The Trial, of course, already has an author whose personal imprint is inseparable from the story it tells: every line is so thoroughly the work of Franz Kafka that any adaptation must defer to his style. And yet Welles was no stranger to the challenge of articulating classical texts anew: as with his three takes on Shakespeare, Othello, Macbeth and Chimes at Midnight, there is as much or more Welles in his version of The Trial as there is of its original author, and in the end the text has been so personally inflected that it seems to in some sense qualify as an original work. Welles’s The Trial is superficially faithful to both the narrative of the source text—Josef K has still been accused of a crime which is never explained to him—and to the feelings of paranoia and fear that pervade Kafka’s nightmarish vision. But the emotional tenor of the film, which in its sustained anxiety is truly singular, is defined more by Welles’s aesthetic predilections than by words lifted from the page, and it is for this reason that Welles’s The Trial is very much recognizably its own.

THE TRIAL

‘The Trial’

The look and feel of this film—an utterly bizarre spectacle of non-traditional framing, focus, and perspectives, shot in a harsh chiaroscuro—depends upon Welles’s technical expertise as much as his desire to both build off of and undermine his history as a filmmaker. That major sequence in the office is typical of the self-mythology the film conspires to deconstruct: it is at once the quintessential Orson Welles shot and a kind autocritical counterpoint to the same, exaggerating the director’s affinity for the grandiose in a context that seems to demand the opposite. It is a caricature of the expected Welles “bigness” of image precisely because the feeling at the heart of The Trial is internal, rooted in the mind: this is a “small” film, in the sense that its fears are located in the paranoia of one man wrongly persecuted, and yet Welles shoots it as if it were an epic.

THE TRIAL

‘The Trial’

It is common practice for filmmakers to express feelings of self-doubt and personal crisis using a visual language of proximity and intimacy—one expects, then, that The Trial will be shot with a probing camera and dizzying “subjective” effects, like John Frankenheimer’s Seconds.

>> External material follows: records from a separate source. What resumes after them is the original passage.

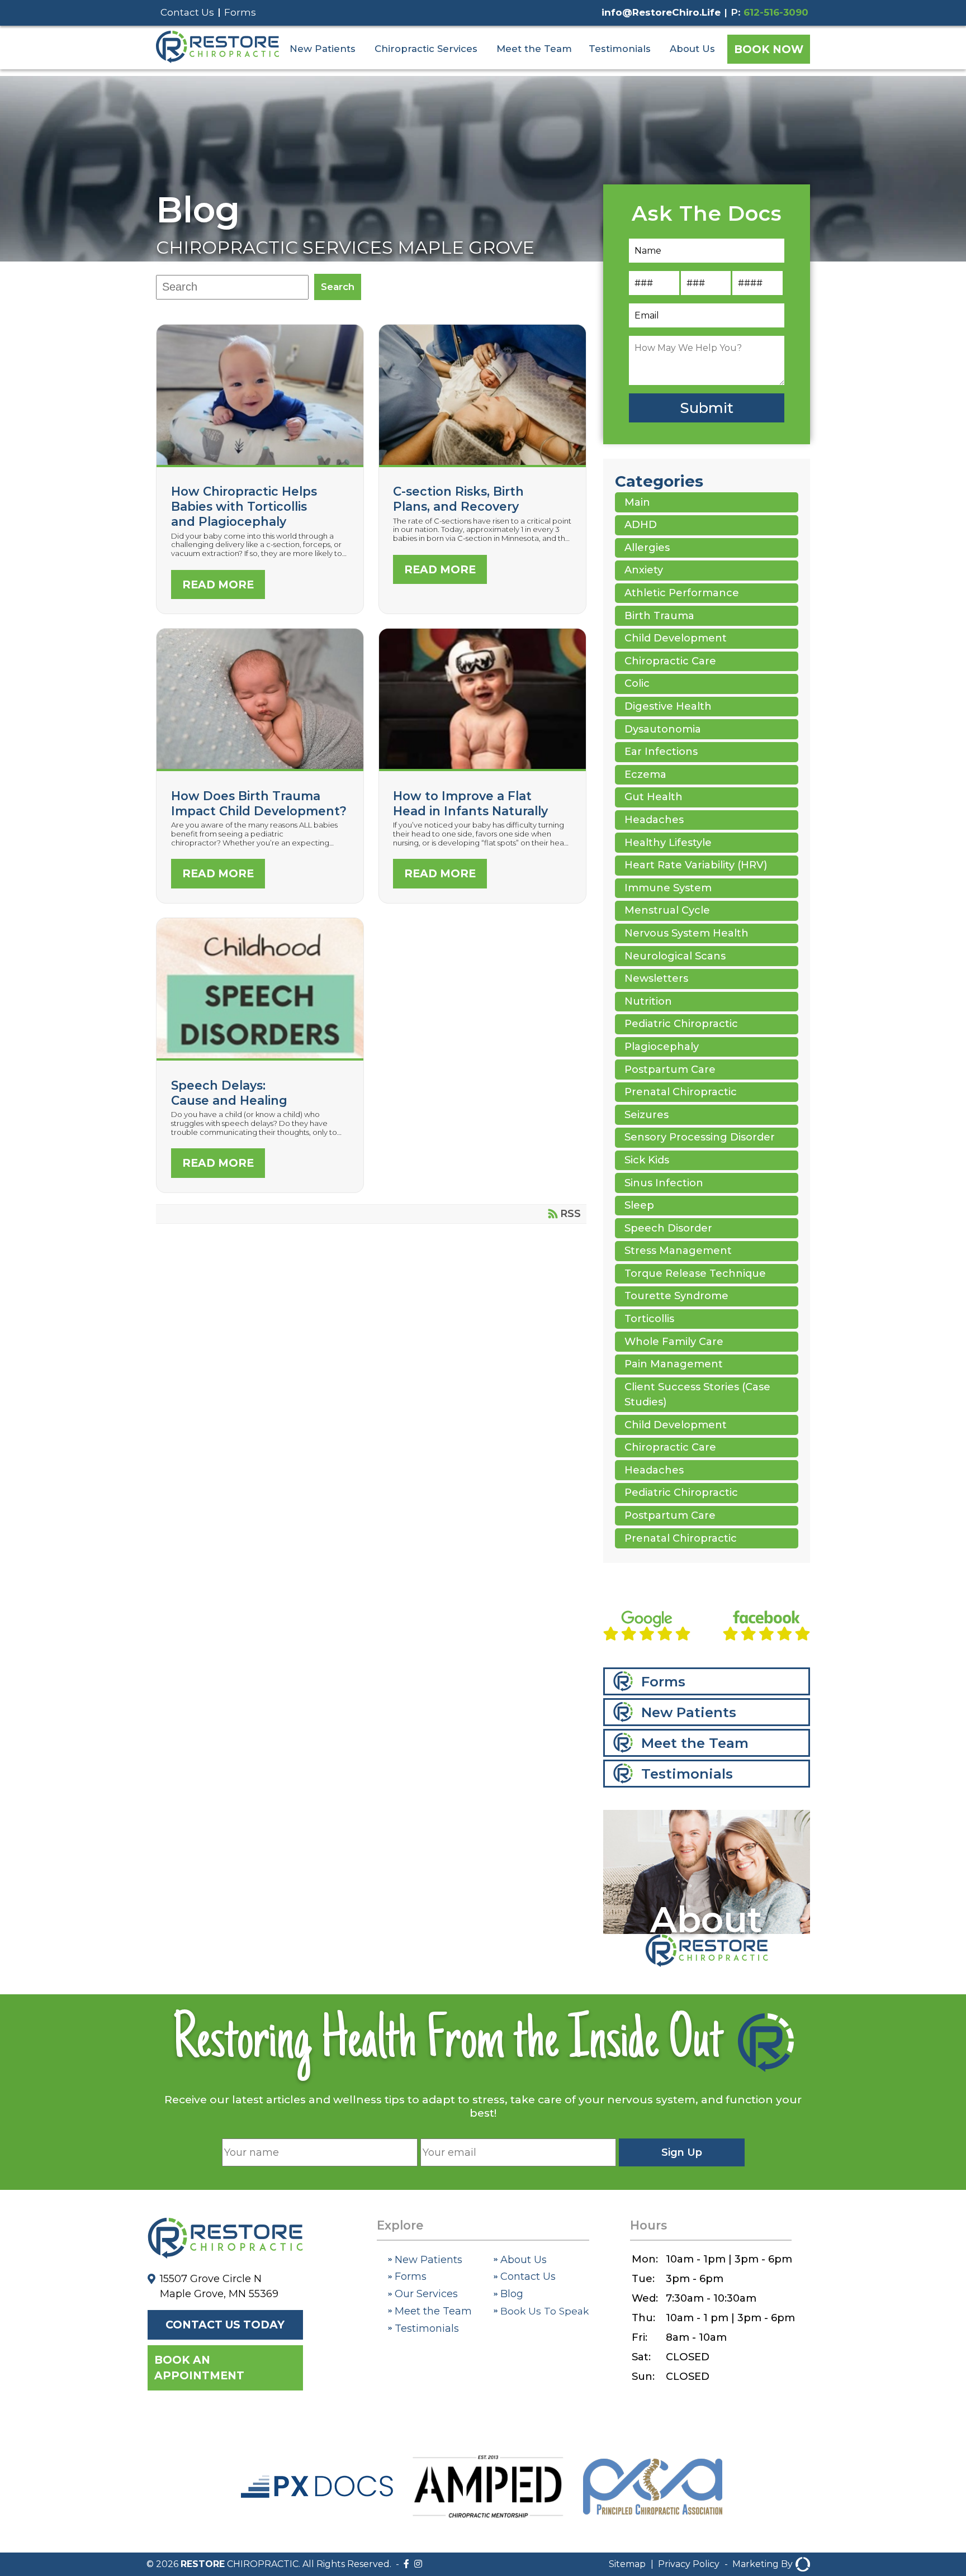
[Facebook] (406, 2564)
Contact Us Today (225, 2324)
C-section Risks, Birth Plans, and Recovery (482, 461)
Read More (218, 584)
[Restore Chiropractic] (217, 60)
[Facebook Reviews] (766, 1627)
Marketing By (762, 2564)
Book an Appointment (199, 2368)
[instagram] (418, 2564)
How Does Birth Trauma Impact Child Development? (260, 765)
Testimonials (620, 48)
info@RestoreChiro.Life (661, 12)
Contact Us (187, 12)
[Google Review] (646, 1627)
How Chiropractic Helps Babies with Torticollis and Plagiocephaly (244, 506)
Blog (198, 209)
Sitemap (627, 2564)
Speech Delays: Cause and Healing (260, 1055)
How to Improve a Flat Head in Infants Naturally (482, 765)
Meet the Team (534, 48)
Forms (240, 12)
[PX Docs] (317, 2494)
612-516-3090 (776, 12)
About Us (692, 48)
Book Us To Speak (543, 2311)
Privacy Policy (688, 2564)
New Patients (323, 48)
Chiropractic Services (426, 48)
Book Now (768, 49)
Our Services (425, 2294)
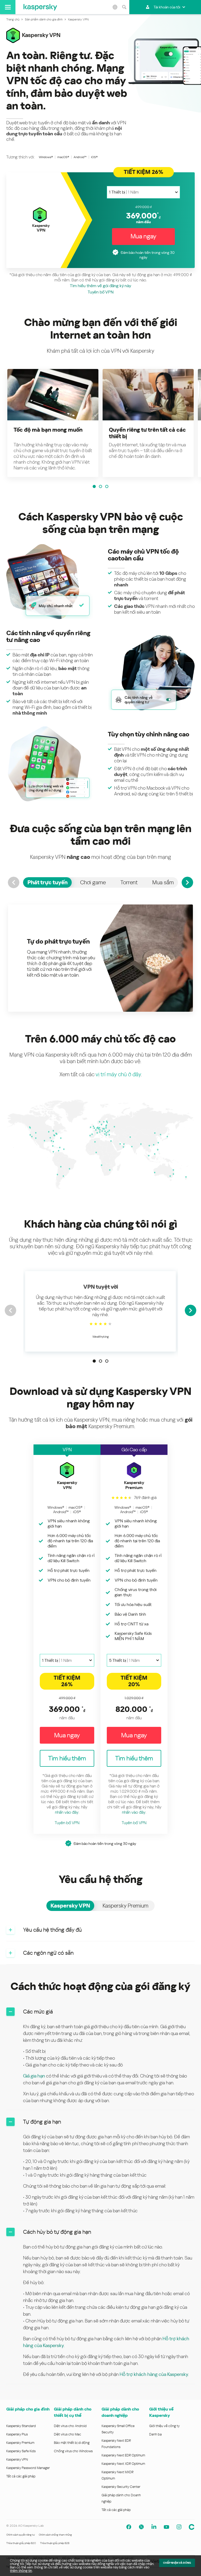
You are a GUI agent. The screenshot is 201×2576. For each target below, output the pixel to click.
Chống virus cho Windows (73, 2451)
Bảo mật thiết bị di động (72, 2443)
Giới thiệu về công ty (164, 2426)
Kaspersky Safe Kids (21, 2451)
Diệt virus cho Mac (67, 2434)
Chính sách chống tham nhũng (55, 2534)
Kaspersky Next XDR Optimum (123, 2464)
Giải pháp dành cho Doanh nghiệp (121, 2498)
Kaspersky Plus (17, 2434)
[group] (52, 423)
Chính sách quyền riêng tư (20, 2534)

Instead Welles leans on a toolkit more suitable for a large-scale story, using the kinds of lenses which bring out backgrounds and other people within them. Josef K thus becomes not the most important character but almost the least, constantly de-emphasized by the swirling movement of hundreds of bodies around him (an earlier sequence, set in a massive courtroom, frames him meekly at the bottom of the screen, surrounded by a gallery of onlookers in an upper mezzanine). This is the real genius of The Trial: it is a movie about mental space—an unreal world that has, in Welles’s own words at the beginning of the film, the logic of a nightmare—that looks like a movie about a huge, indomitable world, one a man could get lost in. Welles jars us by making the nightmare all the more unfamiliar. It’s a trick Kafka would be proud of.